Trecho fornecido:
::::::
No ordenamento pátrio, o contrato de compra e venda está disciplinado a partir do art. 481 do C.C1 e é definido por Caio Mário da Silva Pereira como: o contrato em que uma pessoa (vendedor) se obriga a transferir a outra pessoa (comprador) o domínio de uma coisa corpórea ou incorpórea, mediante o pagamento de certo preço em dinheiro ou valor fiduciário correspondente2.

Na sistemática civil da França (Arts. 1.582 e 1.583)3 e da Itália (Art. 1.470)4 o contrato de compra e venda é instrumento hábil para transferir a propriedade, portanto, produz eficácia real5.

 

O Brasil adotou o sistema romano6 (traditionibus et usucapionibus dominia rerum, non nudis pactis trasnferuntur, a máxima romana que significa: o domínio das coisas transfere-se por tradição e usucapião, jamais por simples pactos) e germânico (neste sistema, o ato jurídico que cria a obrigação de transferir a propriedade é independente do ato pelo qual a propriedade se transfere. Portanto, é necessária a realização de outro negócio, e é, por seu intermédio, que se verifica a inscrição no Registro Imobiliário de que resulta a transmissão do domínio)7 não conferindo eficácia translativa, em outras palavras, o contrato não possui caráter real, mas meramente obrigacional.

 

Destarte, o contrato de compra e venda gera direito pessoal, uma vez que o credor (comprador) exigirá da pessoa do devedor (vendedor) a obrigação de transferir o domínio (naturalmente, desde que cumpridos os requisitos para tanto). Por isso, ao adquirente que paga o preço da coisa e verifica que o vendedor alienou o bem à terceiro, não há direito de reivindicação (pois trata-se de direito exclusivo do proprietário), nesse caso, poderá o credor (comprador) exigir o equivalente e eventuais perdas e danos que forem comprovadas.  

 

É acertada a afirmação de que no Brasil nenhum contrato transfere propriedade, já que no caso dos bens móveis a propriedade só será transferida com a tradição8 e, nos bens imóveis a propriedade só será adquirida com o registro do título translativo9. Todavia, podemos como exceção o Decreto-Lei 3.545/41 que regula a compra e venda de títulos da dívida pública da União dos Estados e dos Municípios, em seu art. 8º: "A celebração do contrato transfere imediatamente ao comprador a propriedade do título."
::::::
Informações apresentadas:
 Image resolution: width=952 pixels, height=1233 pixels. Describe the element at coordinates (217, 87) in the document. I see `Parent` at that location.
::::::
Tarefa proposta 1: De acordo com o trecho sobre o contrato de compra e venda, em quais países esse contrato produz eficácia real?
Tarefa proposta 2: Transcreva do trecho sobre o contrato de compra e venda a parte compreendida entre "No ordenamento pátrio, o" e "valor fiduciário correspondente2.", inclusive.
Tarefa proposta 3: Prossiga com o trecho sobre o contrato de compra e venda a partir do ponto em que ele se encerra.
A listagem não tem qualquer relevância para esta atividade.

Resposta do exercício 1: Na França e na Itália.

Resposta do exercício 2:
No ordenamento pátrio, o contrato de compra e venda está disciplinado a partir do art. 481 do C.C1 e é definido por Caio Mário da Silva Pereira como: o contrato em que uma pessoa (vendedor) se obriga a transferir a outra pessoa (comprador) o domínio de uma coisa corpórea ou incorpórea, mediante o pagamento de certo preço em dinheiro ou valor fiduciário correspondente2.

Resposta do exercício 3:
Para a jurista Maria Helena Diniz há ainda outra exceção, o Art. 1.361 do Código Civil dispõe que a alienação fiduciária transfere a propriedade independentemente da tradição10. Contudo, o professor e desembargador do Tribunal de Justiça de São Paulo, Francisco Loureiro, se posiciona em sentido contrário sobre o tema:

 

Antes do registro, há simples crédito, sem qualquer garantia real nem propriedade resolúvel transferida ao credor. (FRANCISCO LOUREIRO, 2019, p.1.382).11

 

A respeito de sua natureza jurídica, o contrato de compra e venda se classifica como bilateral12 ou sinalagmático (pois gera obrigações para ambos contratantes, o comprador deve transferir a propriedade com o pagamento do preço, o vendedor deverá pagar o preço acordado),  é oneroso (comprador e vendedor obtém vantagem pelos sacrifícios aos quais se obrigaram, o comprador despende valor, porém adquire a coisa, o vendedor, por seu turno, perde a coisa mas recebe contraprestação).

 

A compra e venda poderá ainda ser comutativa ou aleatória. Será comutativa quando as partes souberem previamente suas obrigações (o comprador sabe o preço a ser pago13 e o vendedor saberá qual a coisa que deverá entregar). Contudo, poderá ser aleatória quando houver risco de uma das prestações não ocorrer, ou seja, haverá para cada um dos contratantes chances de prejuízo ou de vantagem.

 

A aleatoriedade (daí a origem do vocábulo álea: sorte), merece atenção especial pois foi tratada em dispositivos próprios do Código Civil, dos quais destacamos:

 

Art. 458. Se o contrato for aleatório, por dizer respeito a coisas ou fatos futuros, cujo risco de não virem a existir um dos contratantes assuma, terá o outro direito de receber integralmente o que lhe foi prometido, desde que de sua parte não tenha havido dolo ou culpa, ainda que nada do avençado venha a existir.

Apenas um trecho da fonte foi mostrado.